Task requirements >> In the listing below, repeat exactly every line from the first through the line containing "Life Balance (132, 508)", with nothing else.

+ + + +

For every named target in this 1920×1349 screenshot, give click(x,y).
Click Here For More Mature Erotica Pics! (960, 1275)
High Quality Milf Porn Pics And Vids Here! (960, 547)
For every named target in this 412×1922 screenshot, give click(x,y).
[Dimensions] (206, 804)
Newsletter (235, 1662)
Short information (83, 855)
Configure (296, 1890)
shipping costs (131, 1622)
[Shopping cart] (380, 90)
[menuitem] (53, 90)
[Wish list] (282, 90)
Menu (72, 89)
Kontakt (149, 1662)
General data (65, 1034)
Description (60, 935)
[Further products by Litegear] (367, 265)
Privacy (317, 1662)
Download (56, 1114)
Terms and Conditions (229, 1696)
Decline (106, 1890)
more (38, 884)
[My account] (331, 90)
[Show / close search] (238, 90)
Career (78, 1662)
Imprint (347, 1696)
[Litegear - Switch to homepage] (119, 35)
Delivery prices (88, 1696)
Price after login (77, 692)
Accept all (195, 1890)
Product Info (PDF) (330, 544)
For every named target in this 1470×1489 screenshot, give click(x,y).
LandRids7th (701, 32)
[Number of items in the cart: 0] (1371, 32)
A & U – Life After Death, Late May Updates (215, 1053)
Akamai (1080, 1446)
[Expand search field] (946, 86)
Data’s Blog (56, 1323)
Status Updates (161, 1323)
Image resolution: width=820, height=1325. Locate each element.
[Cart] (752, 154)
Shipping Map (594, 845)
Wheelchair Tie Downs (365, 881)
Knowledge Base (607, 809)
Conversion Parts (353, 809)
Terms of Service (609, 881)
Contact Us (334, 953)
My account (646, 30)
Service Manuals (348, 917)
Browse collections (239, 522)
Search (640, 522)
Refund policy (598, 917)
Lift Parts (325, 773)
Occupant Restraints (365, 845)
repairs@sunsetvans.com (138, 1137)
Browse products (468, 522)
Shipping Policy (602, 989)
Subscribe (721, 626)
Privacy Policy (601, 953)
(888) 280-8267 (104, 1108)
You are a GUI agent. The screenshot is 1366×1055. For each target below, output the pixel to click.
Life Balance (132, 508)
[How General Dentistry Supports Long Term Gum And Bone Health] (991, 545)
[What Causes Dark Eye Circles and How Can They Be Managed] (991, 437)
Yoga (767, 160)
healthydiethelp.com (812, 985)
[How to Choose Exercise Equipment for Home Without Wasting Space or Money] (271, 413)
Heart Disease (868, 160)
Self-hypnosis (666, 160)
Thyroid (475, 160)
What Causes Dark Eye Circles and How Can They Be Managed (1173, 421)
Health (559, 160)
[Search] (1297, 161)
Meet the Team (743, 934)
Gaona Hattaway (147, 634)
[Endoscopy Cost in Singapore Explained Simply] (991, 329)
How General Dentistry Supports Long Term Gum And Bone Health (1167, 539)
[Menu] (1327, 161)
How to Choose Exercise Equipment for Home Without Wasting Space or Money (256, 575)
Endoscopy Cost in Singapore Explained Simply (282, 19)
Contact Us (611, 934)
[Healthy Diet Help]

+ + + +

Result >>
For every named target in this 1920×1349 screenshot, give click(x,y).
Click Here For More Mature Erotica Pics! (960, 1275)
High Quality Milf Porn Pics And Vids Here! (960, 547)
For every named target in this 412×1922 screenshot, give click(x,y).
[Dimensions] (206, 804)
Newsletter (235, 1662)
Short information (83, 855)
Configure (296, 1890)
shipping costs (131, 1622)
[Shopping cart] (380, 90)
[menuitem] (53, 90)
[Wish list] (282, 90)
Menu (72, 89)
Kontakt (149, 1662)
General data (65, 1034)
Description (60, 935)
[Further products by Litegear] (367, 265)
Privacy (317, 1662)
Download (56, 1114)
Terms and Conditions (229, 1696)
Decline (106, 1890)
more (38, 884)
[My account] (331, 90)
[Show / close search] (238, 90)
Career (78, 1662)
Imprint (347, 1696)
[Litegear - Switch to homepage] (119, 35)
Delivery prices (88, 1696)
Price after login (77, 692)
Accept all (195, 1890)
Product Info (PDF) (330, 544)
For every named target in this 1470×1489 screenshot, give click(x,y).
LandRids7th (701, 32)
[Number of items in the cart: 0] (1371, 32)
A & U – Life After Death, Late May Updates (215, 1053)
Akamai (1080, 1446)
[Expand search field] (946, 86)
Data’s Blog (56, 1323)
Status Updates (161, 1323)
Image resolution: width=820, height=1325. Locate each element.
[Cart] (752, 154)
Shipping Map (594, 845)
Wheelchair Tie Downs (365, 881)
Knowledge Base (607, 809)
Conversion Parts (353, 809)
Terms of Service (609, 881)
Contact Us (334, 953)
My account (646, 30)
Service Manuals (348, 917)
Browse collections (239, 522)
Search (640, 522)
Refund policy (598, 917)
Lift Parts (325, 773)
Occupant Restraints (365, 845)
repairs@sunsetvans.com (138, 1137)
Browse products (468, 522)
Shipping Policy (602, 989)
Subscribe (721, 626)
Privacy Policy (601, 953)
(888) 280-8267 (104, 1108)
You are a GUI agent. The screenshot is 1366×1055. For each target below, output the pixel to click.
Life Balance (132, 508)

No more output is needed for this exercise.